There's no need to force English on populations, or to "protect" it from diversity -- its very strength lies in exposure to other languages. The fact it, the majority of its everyday vocabulary is Germanic in origin. Next in line is Latinate. It has minimal inflection, a hodgepodge of spelling and grammar, and has "developed features such as modal verbs and word order as rich resources for conveying meaning." It's a strongly stressed intonation-based language, lending itself to personal expression across a broad scale. And it has developed in these directions organically, to meet the needs of its diverse speakers, not to fit a political or religious mandate. Boxing it in will destroy what makes it valuable.


So when I read at Pam's House Blend that "two Hispanic surnames are now among the top ten most common in the U.S.", I feel pride and relief. It helps to offset the loss I feel when I read "While there are an estimated 7,000 languages spoken around the world today, one of them dies out about every two weeks, according to linguistic experts struggling to save at least some of them."

(To get behind the New York Times firewall for the original article about the census finding, check here.)

Further, as someone who studies genealogy, I know full well that surname distribution changes constantly over time as part of the natural order. Hundreds of surnames found on the 1790 census for the United States no longer exist anywhere in the country. Among English surnames, "...no clue can be obtained from the surname alone as to the original nationality or racial origin of a family". Even more to the point, until the last decade or two, all "family names" in America were divested of 50% of their ancestral data per generation (the females), and were culturally meaningless when forced on African-Americans and Indians.

So, let's stay grounded in reality when seeking to claim our cultural identity, because it will assist us in claiming a larger source. I once heard a genealogist who had no use for white-dominated lineage "societies" say he was forming a new group whose membership would be limited to those who were Descendants of Eleventh Century Peasants. (Which includes everyone now alive on the planet.) Yeah, sign me up.

## Recorded information
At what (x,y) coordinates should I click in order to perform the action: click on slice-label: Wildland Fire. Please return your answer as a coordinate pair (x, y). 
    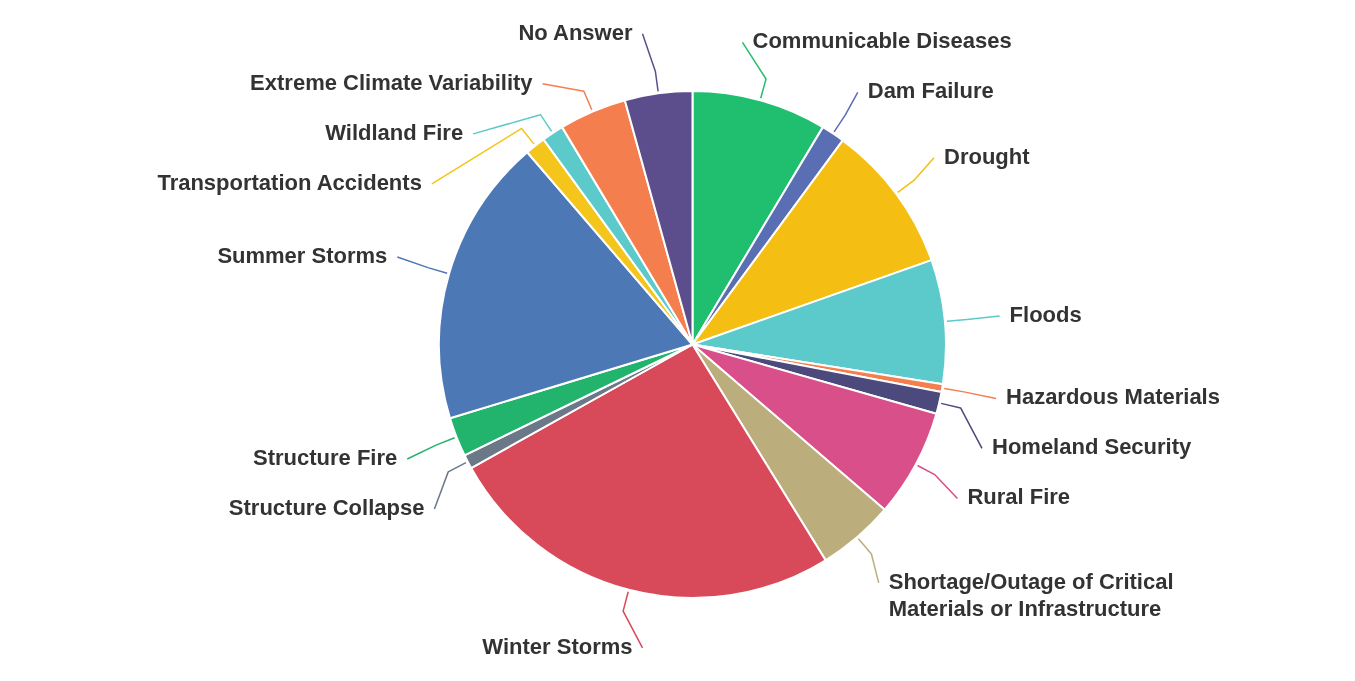
    Looking at the image, I should click on (394, 132).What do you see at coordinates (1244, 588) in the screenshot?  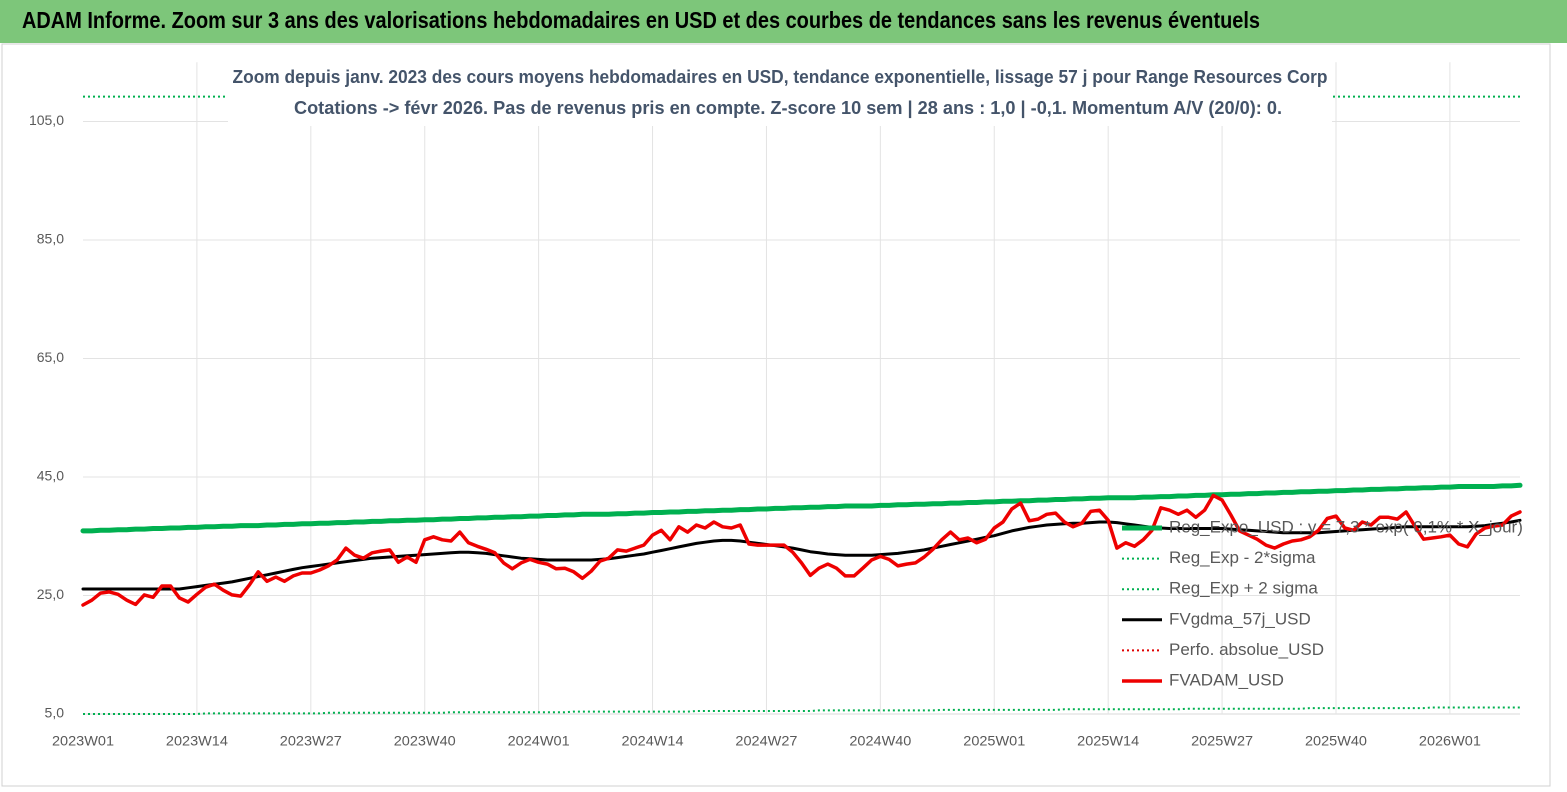 I see `legend-label: Reg_Exp + 2 sigma` at bounding box center [1244, 588].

## What is needed
Can you write out the passage on language and surnames again, beginning at the words "So when I read" and stopping after "finding, check here.)", with "firewall" swapped for "paywall"?

## Response area
So when I read at Pam's House Blend that "two Hispanic surnames are now among the top ten most common in the U.S.", I feel pride and relief. It helps to offset the loss I feel when I read "While there are an estimated 7,000 languages spoken around the world today, one of them dies out about every two weeks, according to linguistic experts struggling to save at least some of them."

(To get behind the New York Times paywall for the original article about the census finding, check here.)